Understanding Gem Synthetics, Treatments, And Imitations, Part 3: Synthetic Diamond
Learn about synthetic diamond creation and the challenges buyers face determining whether a diamond is natural or artificial.
12 Minute Read
Editor's Note: The earliest laboratory methods for creating synthetic diamond were cost prohibitive. Technological advances, however, have made it easier for synthetic diamond to enter the marketplace. Unfortunately for consumers, proper diamond testing is quite expensive, making it difficult to know whether many diamonds are natural or artificial. This five-part series of articles, "Understanding Gem Synthetics, Treatments, and Imitations," is a chapter from Dr. Joel Arem's forthcoming book, Gems and Jewelry, 3rd Edition. © Joel E. Arem 2011-2013. The International Gem Society (IGS) gratefully thanks Dr. Arem for his contributions to the field of gemology and for allowing us to reproduce this chapter.
Special Methods
The previous discussion [Part 2] encompasses the overwhelming majority of materials. However, some crystals require very unusual growth conditions. (This was certainly true of cubic zirconia until skull melting became a commercial process!). Perhaps the most notable of these is diamond.

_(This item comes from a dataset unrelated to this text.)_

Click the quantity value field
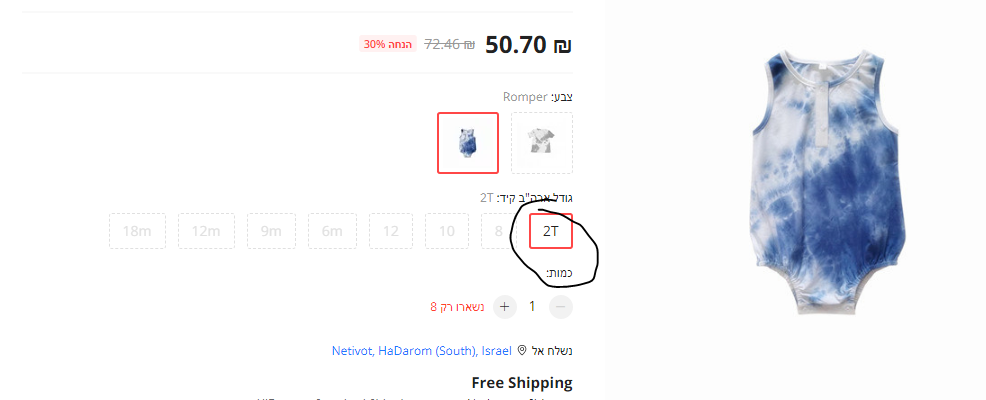986x400 pixels. [x=532, y=307]
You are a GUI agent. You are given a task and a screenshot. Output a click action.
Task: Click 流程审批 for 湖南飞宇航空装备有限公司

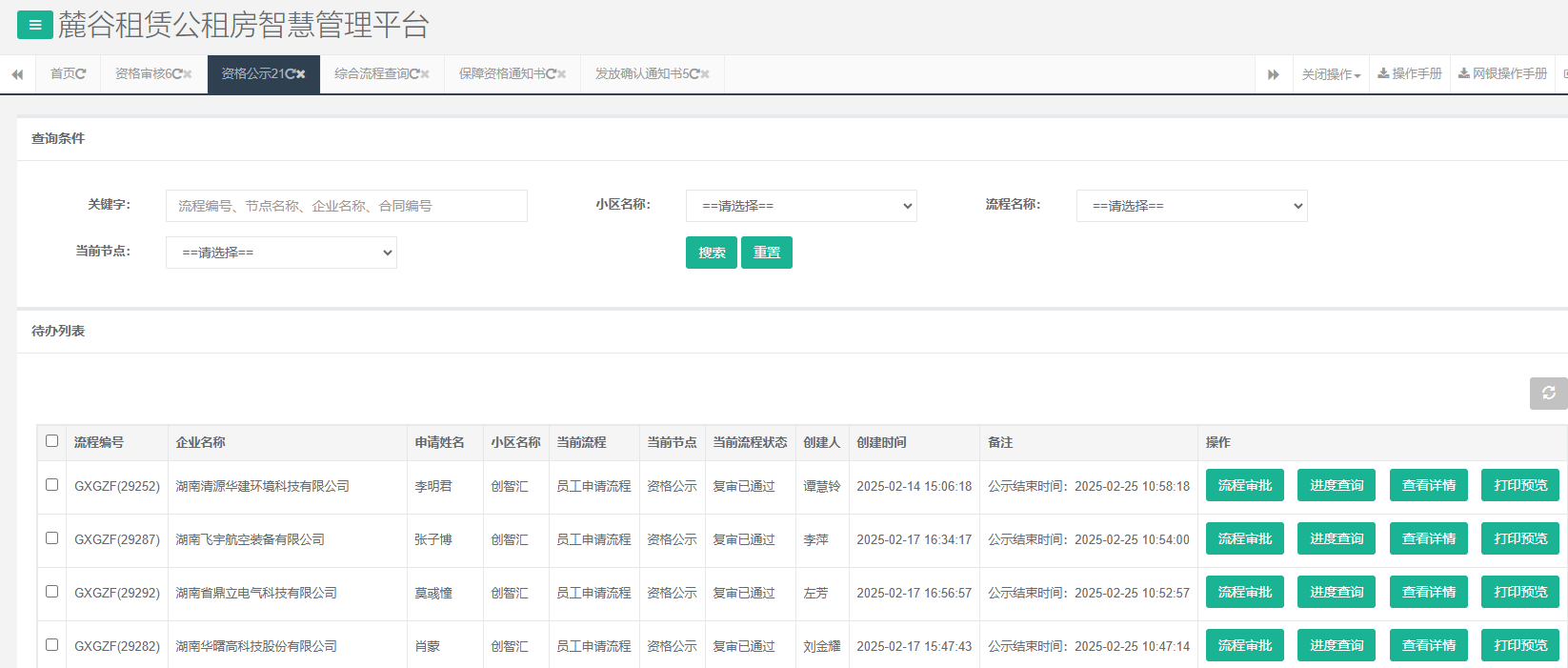pos(1244,538)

Diamond is a product of extremely high temperatures and pressures, conditions that are chiefly found in the Earth's mantle at a depth of 15 or more miles below the surface. The major obstacle to diamond synthesis was finding (1) equipment that could produce these conditions and (2) materials to use in making this equipment that would allow the equipment itself to survive (and maintain) these conditions! Success was claimed often in the period 1850-1950, but never truly documented. That situation has changed, dramatically and irreversibly, over the past 60 years.
Synthetic Diamond
Diamond is made of pure carbon. The hardness and optical properties of diamond are unique because of its compact, tightly bonded crystalline structure. The conditions needed to produce this structure were for many years believed to be very high temperature and pressure, similar to the growth environment for natural diamonds. Attempts to duplicate nature's process in the laboratory as early as the 1880s (J.B. Hannay, in Glasgow, and in 1896 by Henri Moissan in France) were inconclusive.

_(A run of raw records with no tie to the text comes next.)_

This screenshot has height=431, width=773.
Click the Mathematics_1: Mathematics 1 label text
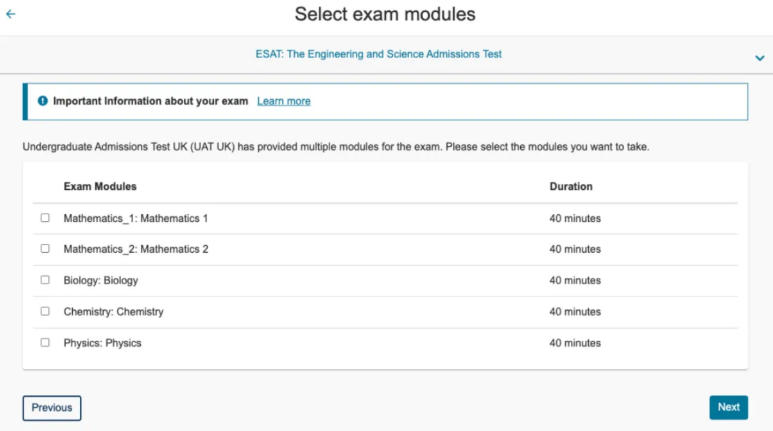(x=136, y=218)
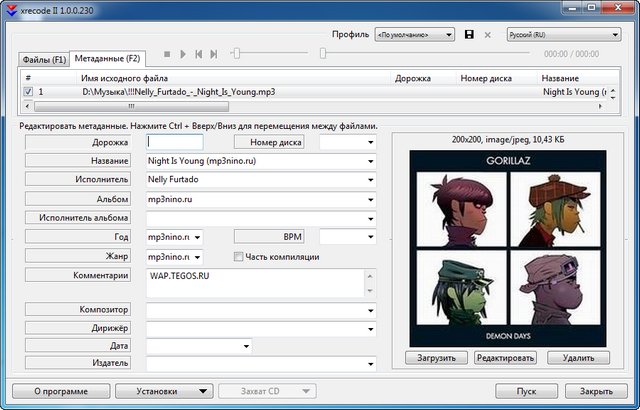Open the Профиль dropdown

[x=415, y=34]
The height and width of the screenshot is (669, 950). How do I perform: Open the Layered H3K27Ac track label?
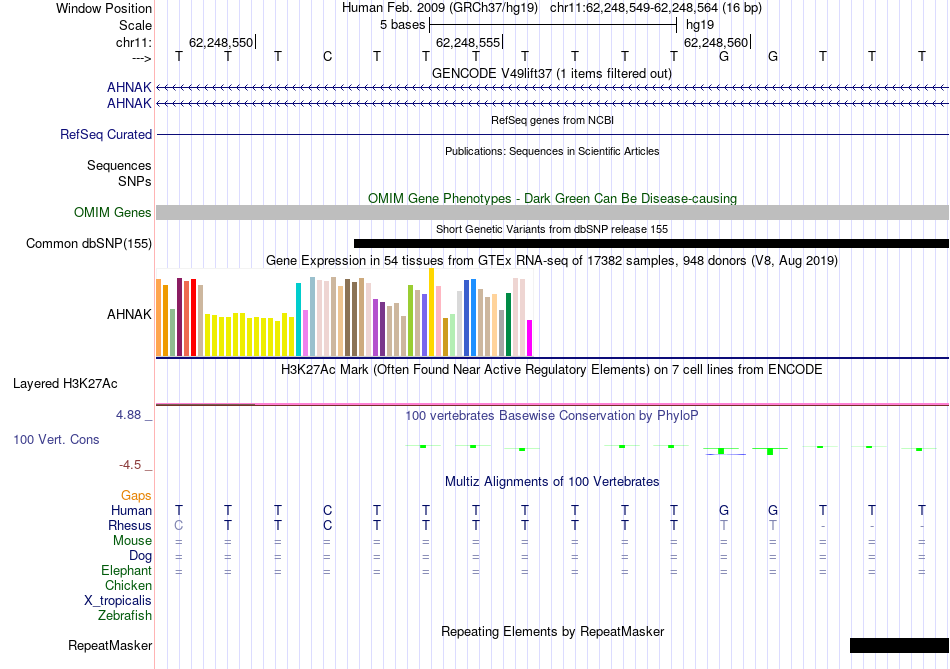click(x=65, y=384)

Unquestionable proof of diamond synthesis was, in fact, not forthcoming until 1955, when scientists at General Electric Co. announced a breakthrough. A 1,000-ton press achieved a simultaneous temperature of 5,000°F and pressure of 1.5 million pounds per square inch. Diamond forms from carbon very quickly (seconds to minutes) at these conditions. The largest crystals grown by GE were about one carat and a few small gems were cut from them. The manufacturing cost, however, was so high, and the process so difficult, that synthetic diamond gems could not, at that time, compete with natural stones. By contrast, synthetic diamond powder for abrasives was relatively easy to produce and has now become a staple and quite inexpensive industrial product, but the production of large, transparent diamond crystals suitable for gemstone use remained technologically elusive and very expensive.

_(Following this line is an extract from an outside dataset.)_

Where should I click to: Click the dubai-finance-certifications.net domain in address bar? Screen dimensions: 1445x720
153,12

As long as the conditions of extreme temperature and pressure that exist at great depth, where diamond forms within the earth, were not attainable in a laboratory or industrial environment, the diamond trade remained immune to the devastating effects of undisclosed synthetics and treatments, problems that have plagued the rest of the gemstone marketplace.
Curiously, the impetus to make large diamonds did not come primarily from gemstone demand. It turns out that diamonds are among the best-known conductors of heat. The limitation on miniaturization of microelectronics is the dissipation of heat generated by electrons moving in these ultra-small circuits. The CPUs in modern computers generate so much heat that they even have their own dedicated cooling fans! It had long been speculated (and was later verified) that a huge increase in component density could be achieved by using diamond as a substrate instead of silicon, leading to a revolutionary advance in miniaturization. The enormous size of this potential electronics market, totally dwarfing any possible gemstone use, inspired significant advances in diamond crystal growth methods.
One of these, known as CVD (chemical vapor deposition) was initially projected to be capable of growing transparent single diamond crystals as large as 2-inch cubes! The long-term potential therefore now exists for making polished gem diamonds of almost any desired size. This (relatively unrecognized) situation has profound implications for the jewelry industry.
Types Of Diamond
Diamonds are grouped into several categories. Type I stones contain nitrogen, either in clusters (type IA) or as isolated atoms (type IB). All type I stones are electrical insulators and have absorption bands within the infrared portion of the spectrum. They commonly fluoresce yellow in ultraviolet light.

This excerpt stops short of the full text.